Historias de vida tras la pelota
Paraguay, sumido en la desesperanza tras quedar fuera de las últimas tres citas mundialistas, encontró en una racha de victorias el motor para volver a soñar. La película sigue este impacto social a través de historias reales: la de Claudio, un repositor que encuentra en los triunfos su alegría cotidiana; Valezka, la madre que equilibra el estudio con el sueño deportivo de su hijo Renato; Pichi, el realizador encargado de documentar la intimidad del plantel, y Claudinha, la joven futbolista que rompe barreras en un campo históricamente difícil.
Estos relatos se encuentran en el nudo dramático del partido contra Ecuador, momento en el que se selló la clasificación. Para la narrativa del filme, esa victoria representa mucho más que un pasaporte deportivo: es la recuperación de la autoestima nacional.
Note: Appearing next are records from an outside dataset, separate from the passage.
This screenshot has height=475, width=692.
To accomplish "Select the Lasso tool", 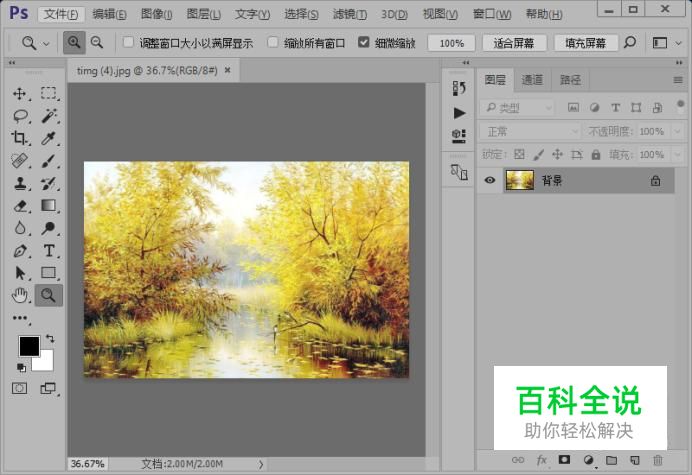I will pos(20,116).
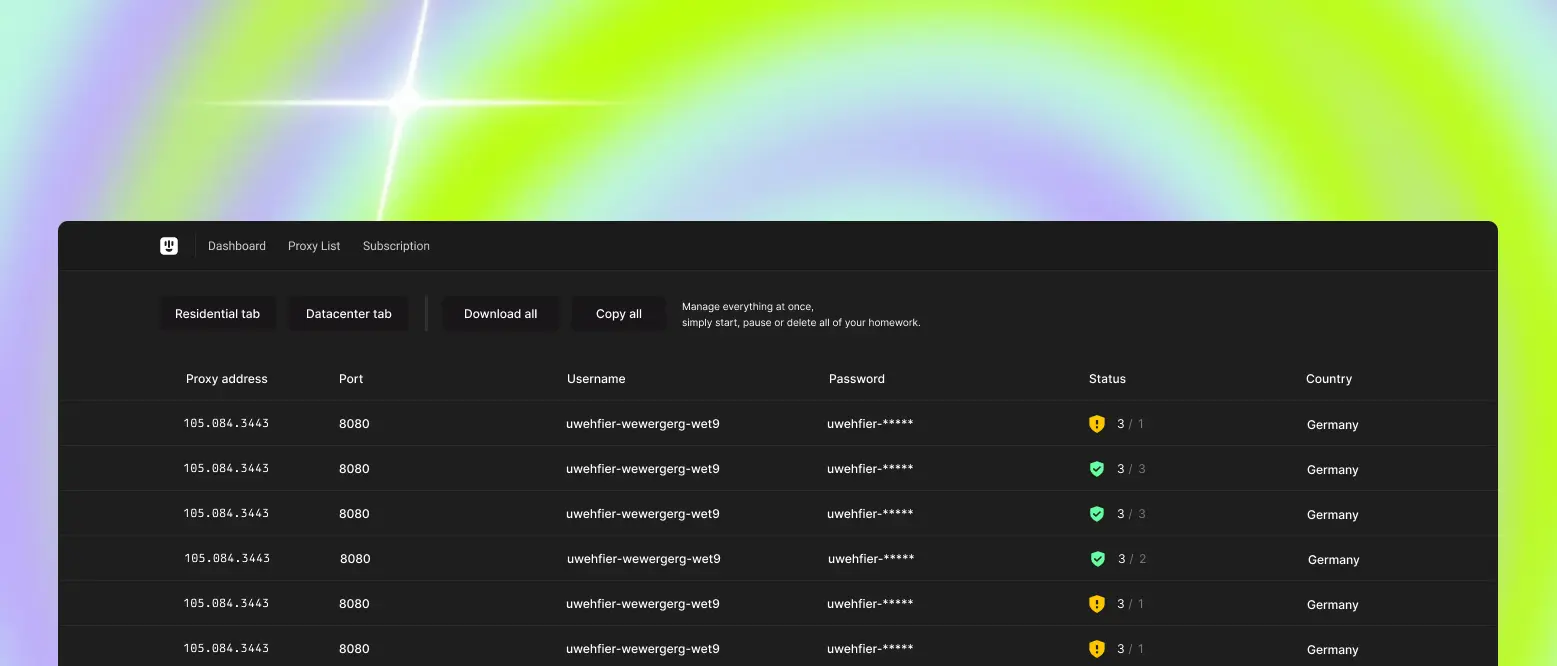Click the yellow warning shield in the first row
Viewport: 1557px width, 666px height.
(x=1097, y=423)
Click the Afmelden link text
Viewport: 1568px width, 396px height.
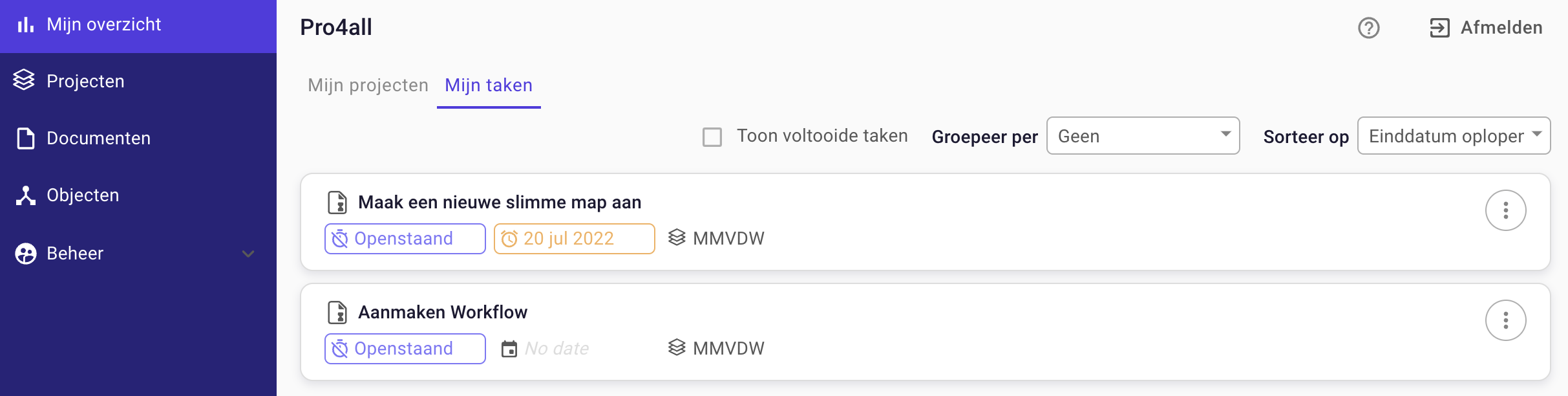click(x=1501, y=28)
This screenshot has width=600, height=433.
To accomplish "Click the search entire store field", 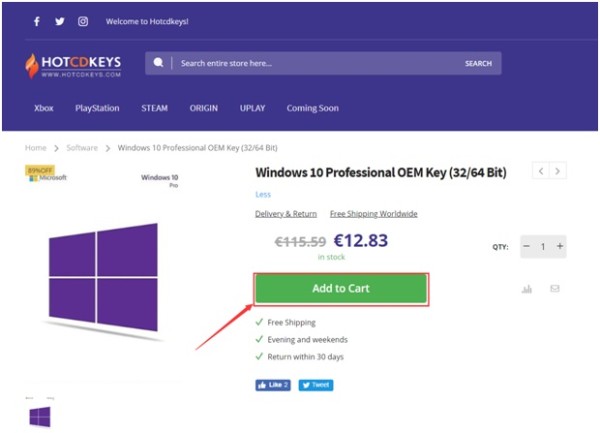I will (x=318, y=63).
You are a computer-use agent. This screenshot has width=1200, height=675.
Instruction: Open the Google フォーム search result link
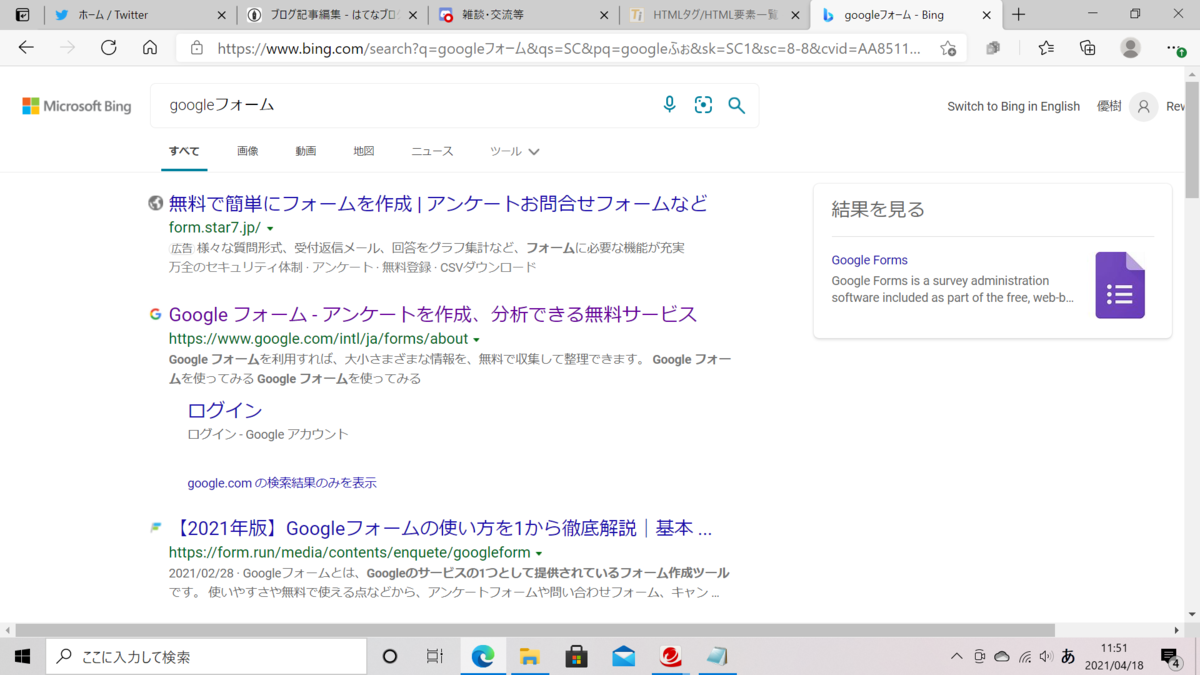coord(432,314)
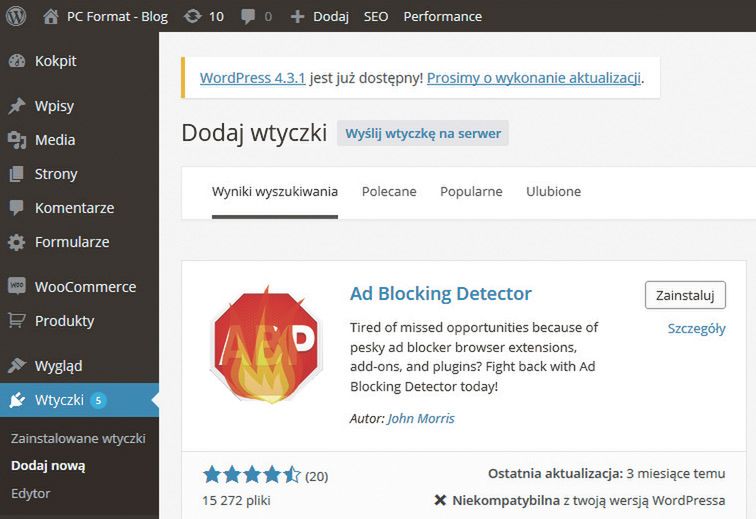Click the updates icon showing 10

192,16
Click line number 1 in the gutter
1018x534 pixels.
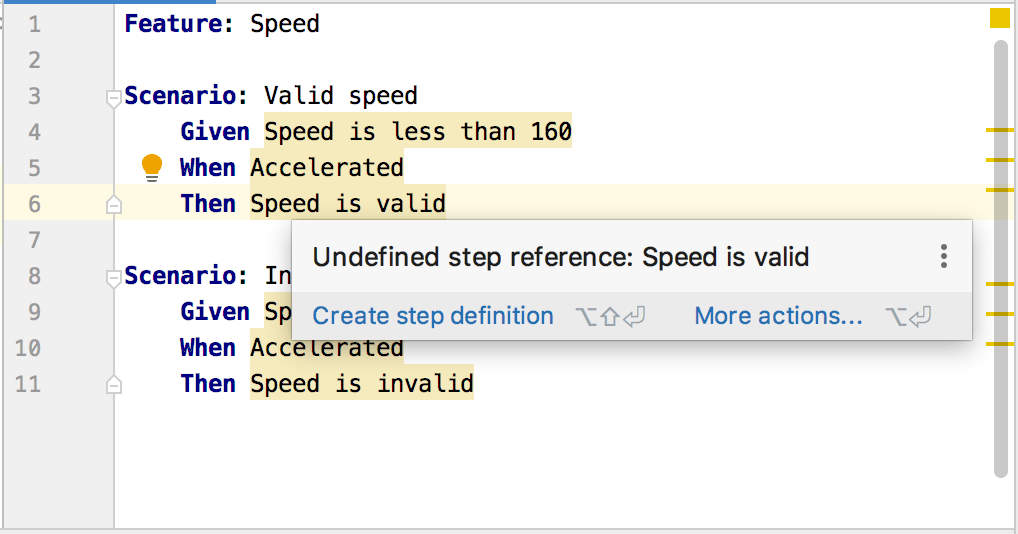[35, 24]
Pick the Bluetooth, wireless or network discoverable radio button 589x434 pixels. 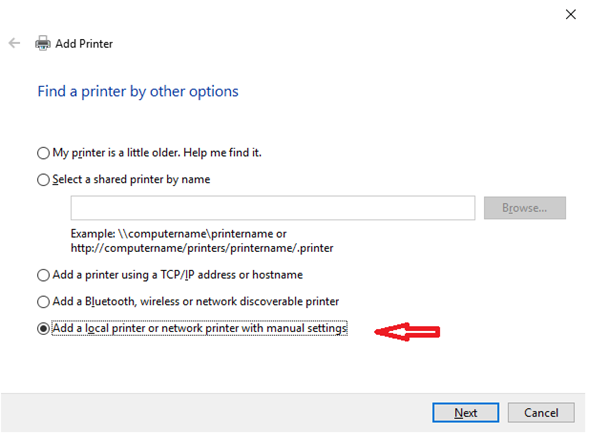pos(43,302)
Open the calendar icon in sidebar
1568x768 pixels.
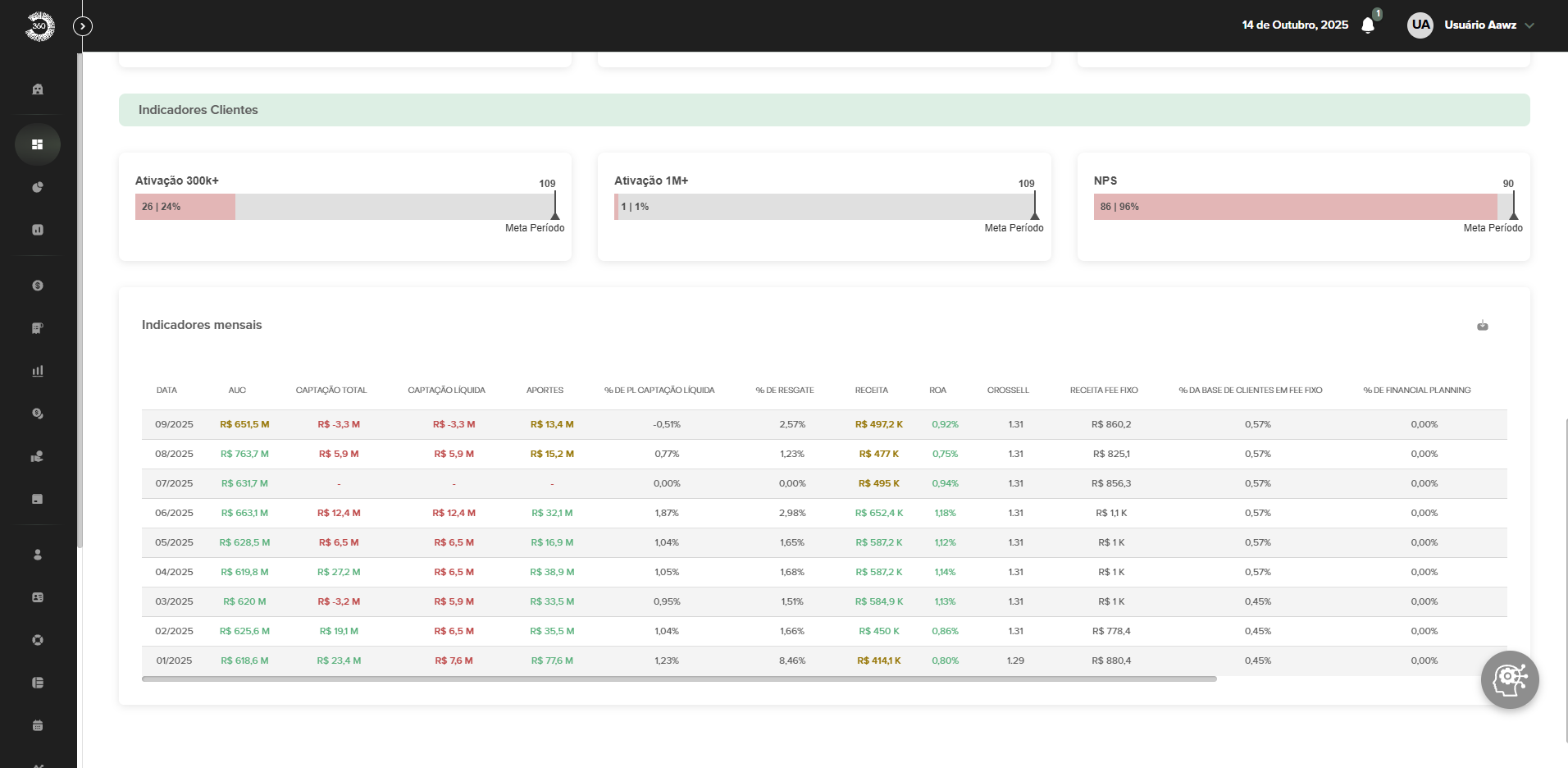pos(38,725)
Identidad y despliegue técnico
El valor de esta pieza trascendió el ámbito deportivo y recibió la certificación de Marca País por parte de Rediex, reconociendo su aporte a la identidad paraguaya. En el apartado técnico, la cinta se apoya en la música original de Derlis González y una cuidada fotografía de Diego Benítez, elementos que elevan la épica de las imágenes capturadas en el campo.
Con la distribución de Filmagic Entertainment, el documental llegará a todas las salas de Asunción y Central así como a los puntos más distantes del interior, buscando que cada paraguayo se vea reflejado en la pantalla.